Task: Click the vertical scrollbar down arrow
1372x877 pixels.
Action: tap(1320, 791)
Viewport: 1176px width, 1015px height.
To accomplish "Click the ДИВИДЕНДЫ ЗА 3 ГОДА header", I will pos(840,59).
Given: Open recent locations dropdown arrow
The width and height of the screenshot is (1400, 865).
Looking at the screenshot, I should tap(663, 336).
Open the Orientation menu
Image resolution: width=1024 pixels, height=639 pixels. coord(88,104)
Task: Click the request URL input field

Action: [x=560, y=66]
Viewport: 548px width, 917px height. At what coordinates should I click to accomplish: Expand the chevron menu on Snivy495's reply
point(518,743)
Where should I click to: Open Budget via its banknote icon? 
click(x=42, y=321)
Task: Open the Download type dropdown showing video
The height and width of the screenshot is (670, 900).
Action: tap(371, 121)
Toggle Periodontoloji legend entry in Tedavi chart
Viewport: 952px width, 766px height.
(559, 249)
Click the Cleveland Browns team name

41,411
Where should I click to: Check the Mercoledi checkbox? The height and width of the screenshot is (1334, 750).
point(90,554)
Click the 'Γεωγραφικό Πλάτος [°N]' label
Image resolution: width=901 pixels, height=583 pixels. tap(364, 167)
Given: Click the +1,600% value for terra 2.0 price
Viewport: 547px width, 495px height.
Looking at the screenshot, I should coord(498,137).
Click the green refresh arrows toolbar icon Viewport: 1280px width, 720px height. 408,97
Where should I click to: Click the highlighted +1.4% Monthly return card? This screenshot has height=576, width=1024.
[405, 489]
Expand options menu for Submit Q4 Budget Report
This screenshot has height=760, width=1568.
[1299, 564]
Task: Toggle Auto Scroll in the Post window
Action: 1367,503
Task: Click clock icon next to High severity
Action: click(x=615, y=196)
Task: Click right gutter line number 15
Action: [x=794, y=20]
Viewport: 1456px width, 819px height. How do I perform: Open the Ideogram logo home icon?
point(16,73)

WHAT IS NEEDED – Format the lines of the material above as a Markdown table with the columns Num and Line, giving each line a row number and leaving out blank lines. Start at the line that contains "Where should I click to: Open" and end at the line that contains "click(x=42, y=321)", including both.

RESPONSE FOR THIS EXERCISE –
| Num | Line |
|---|---|
| 1 | Where should I click to: Open Budget via its banknote icon?  |
| 2 | click(x=42, y=321) |